Nutrition: This is possibly the most important aspect of male care. Buying a ram that has been well fed, and then suddenly expecting him to mature properly on poor grazing with no nutrition, can be compared to someone buying a prime plant from a nursery and then planting it in barren soil. The results will be the same - disastrous.

One must always keep young male animals with older females so that the males stay in contact with the females during their puberty stages. It ensures that males develop a normal sex relationship towards the female sex.

Test the male animals for fertility before using them in the flock.

Work as opposed to overwork: Many people expect too much from a male animal. Always have at least 3%, preferably 4%, males in the flock during the mating season

Pregnancy Diagnosis

There are many ways to diagnose pregnancy in female farm animals. It is relatively easy to diagnose early pregnancy in bigger animals like cattle. Normally a skilled person examines the female for pregnancy by palpation through the rectum. It is possible to diagnose fairly accurate pregnancy from as early as 1 - 2 months pregnancy.

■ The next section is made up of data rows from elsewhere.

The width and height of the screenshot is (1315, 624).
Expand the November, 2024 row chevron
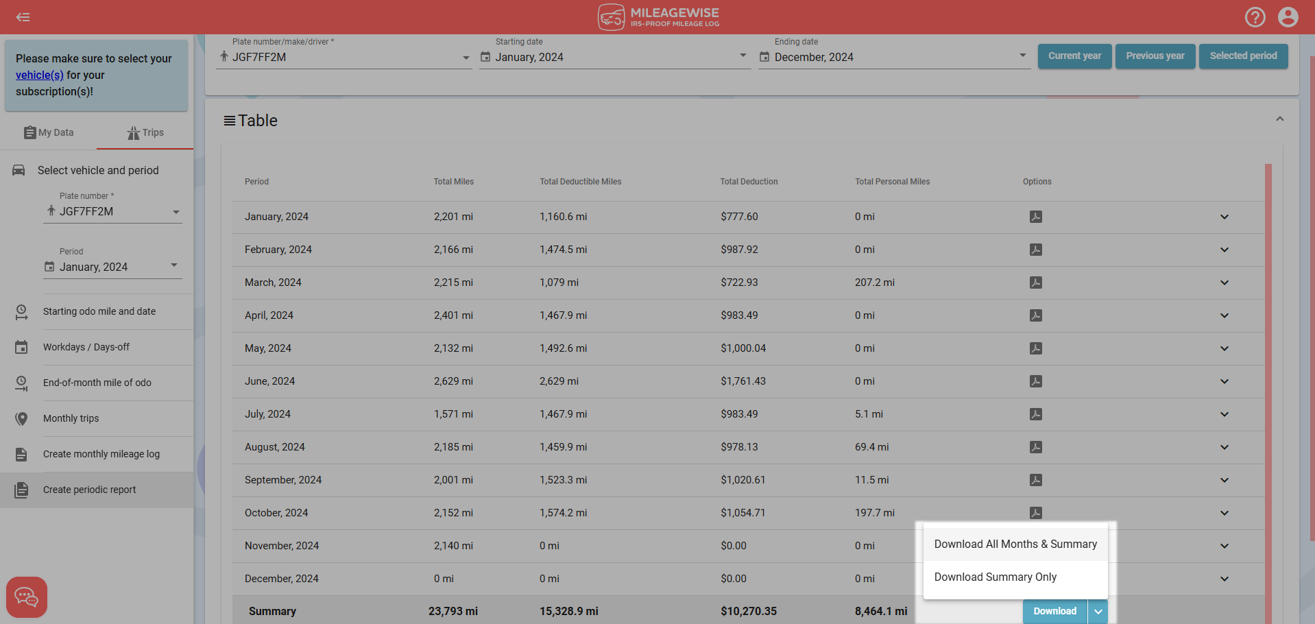(1224, 546)
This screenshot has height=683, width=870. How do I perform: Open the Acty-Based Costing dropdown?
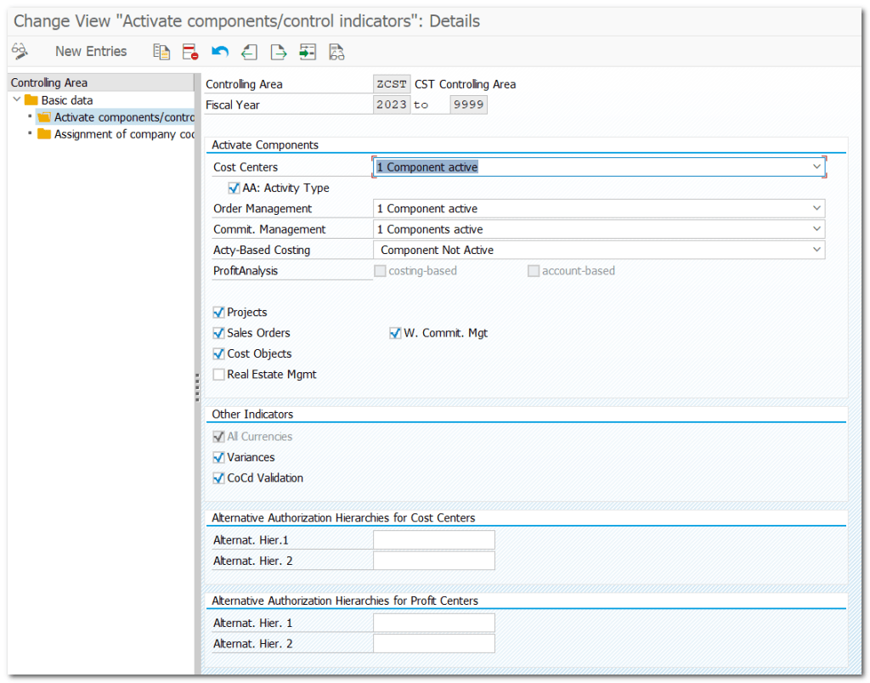[x=816, y=250]
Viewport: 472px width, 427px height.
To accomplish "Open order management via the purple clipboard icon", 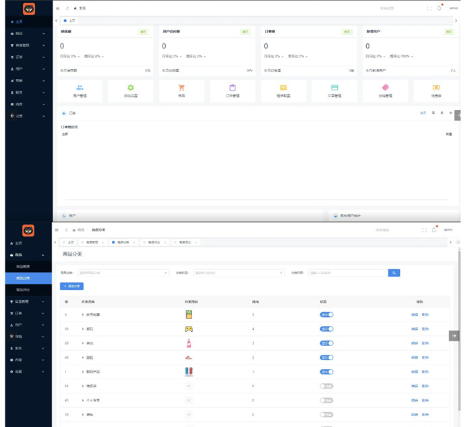I will 233,88.
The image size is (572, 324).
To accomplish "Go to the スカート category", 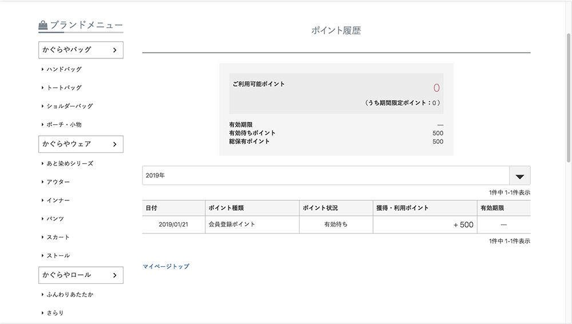I will tap(58, 237).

Definition: Palpation - The act of feeling with the hand and/or the application of the fingers with light pressure to the surface of the uterus, for purpose of determining physical diagnosis.

Small stock makes the diagnoses more difficult. There is however very modern apparatus available. Though expensive, the apparatus can be used with high accuracy by a skilled operator. The apparatus is called an ultrasonic scan apparatus and make use of sound to produce a picture on a screen. It can then be established if the female is pregnant. Although there are a lot of other methods, it is not practical and therefore not discussed.

An experienced farmer can also select ewes in the late pregnancy stage by looking at the development of the udder and the development of the abdomen area. A good stockman can sometimes select pregnant animals as early as a month and a half before birth.